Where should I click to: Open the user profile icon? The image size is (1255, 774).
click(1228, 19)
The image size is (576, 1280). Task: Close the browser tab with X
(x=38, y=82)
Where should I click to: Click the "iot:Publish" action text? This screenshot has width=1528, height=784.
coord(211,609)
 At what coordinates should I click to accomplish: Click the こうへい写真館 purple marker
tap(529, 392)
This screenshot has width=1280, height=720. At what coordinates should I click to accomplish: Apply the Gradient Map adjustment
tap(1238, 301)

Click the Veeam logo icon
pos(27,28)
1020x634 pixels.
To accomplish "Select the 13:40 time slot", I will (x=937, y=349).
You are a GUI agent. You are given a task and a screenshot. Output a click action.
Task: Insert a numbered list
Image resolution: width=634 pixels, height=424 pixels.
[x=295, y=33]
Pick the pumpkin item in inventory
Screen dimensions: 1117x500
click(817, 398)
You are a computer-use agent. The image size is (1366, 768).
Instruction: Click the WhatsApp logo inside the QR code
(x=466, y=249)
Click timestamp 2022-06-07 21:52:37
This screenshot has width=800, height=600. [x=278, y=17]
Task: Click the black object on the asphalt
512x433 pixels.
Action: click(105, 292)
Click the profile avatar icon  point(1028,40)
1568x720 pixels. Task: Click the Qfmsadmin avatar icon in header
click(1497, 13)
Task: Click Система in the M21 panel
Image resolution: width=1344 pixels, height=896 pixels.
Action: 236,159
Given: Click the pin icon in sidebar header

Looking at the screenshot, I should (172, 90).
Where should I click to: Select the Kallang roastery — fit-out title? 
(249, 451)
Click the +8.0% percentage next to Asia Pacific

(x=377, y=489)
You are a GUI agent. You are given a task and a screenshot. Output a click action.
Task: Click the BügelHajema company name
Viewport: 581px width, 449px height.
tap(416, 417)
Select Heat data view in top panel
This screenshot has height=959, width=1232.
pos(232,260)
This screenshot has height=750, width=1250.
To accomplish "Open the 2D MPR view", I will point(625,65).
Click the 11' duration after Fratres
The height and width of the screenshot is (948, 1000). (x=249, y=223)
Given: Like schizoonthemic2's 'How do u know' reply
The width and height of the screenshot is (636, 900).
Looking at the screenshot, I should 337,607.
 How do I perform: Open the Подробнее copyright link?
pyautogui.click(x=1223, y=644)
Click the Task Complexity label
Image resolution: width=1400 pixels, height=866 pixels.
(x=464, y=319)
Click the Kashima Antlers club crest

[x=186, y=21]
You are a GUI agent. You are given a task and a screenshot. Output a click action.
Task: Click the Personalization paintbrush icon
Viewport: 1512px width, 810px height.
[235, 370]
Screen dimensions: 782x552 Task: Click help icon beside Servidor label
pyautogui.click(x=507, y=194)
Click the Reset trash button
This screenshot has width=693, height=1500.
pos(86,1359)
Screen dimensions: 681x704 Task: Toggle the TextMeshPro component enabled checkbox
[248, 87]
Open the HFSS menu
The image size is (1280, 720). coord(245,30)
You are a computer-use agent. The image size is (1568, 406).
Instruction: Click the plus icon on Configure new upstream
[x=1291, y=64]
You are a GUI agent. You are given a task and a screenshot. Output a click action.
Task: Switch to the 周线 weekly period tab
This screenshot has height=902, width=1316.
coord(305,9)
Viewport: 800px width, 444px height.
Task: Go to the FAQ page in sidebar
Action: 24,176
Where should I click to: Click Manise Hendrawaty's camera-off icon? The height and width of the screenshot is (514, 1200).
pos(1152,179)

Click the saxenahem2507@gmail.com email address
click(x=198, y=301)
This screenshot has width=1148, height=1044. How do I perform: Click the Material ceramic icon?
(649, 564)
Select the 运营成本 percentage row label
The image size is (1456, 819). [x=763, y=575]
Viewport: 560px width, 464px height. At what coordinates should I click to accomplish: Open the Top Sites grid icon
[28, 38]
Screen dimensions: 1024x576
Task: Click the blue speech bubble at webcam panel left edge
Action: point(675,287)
● ● ●
** Task prompt **
Using the material above, copy every line in which the string "will" occurs.

** Response **
To accomplish "Select the 13:40 time slot", I will (x=937, y=349).
To accomplish "Open the 2D MPR view", I will point(625,65).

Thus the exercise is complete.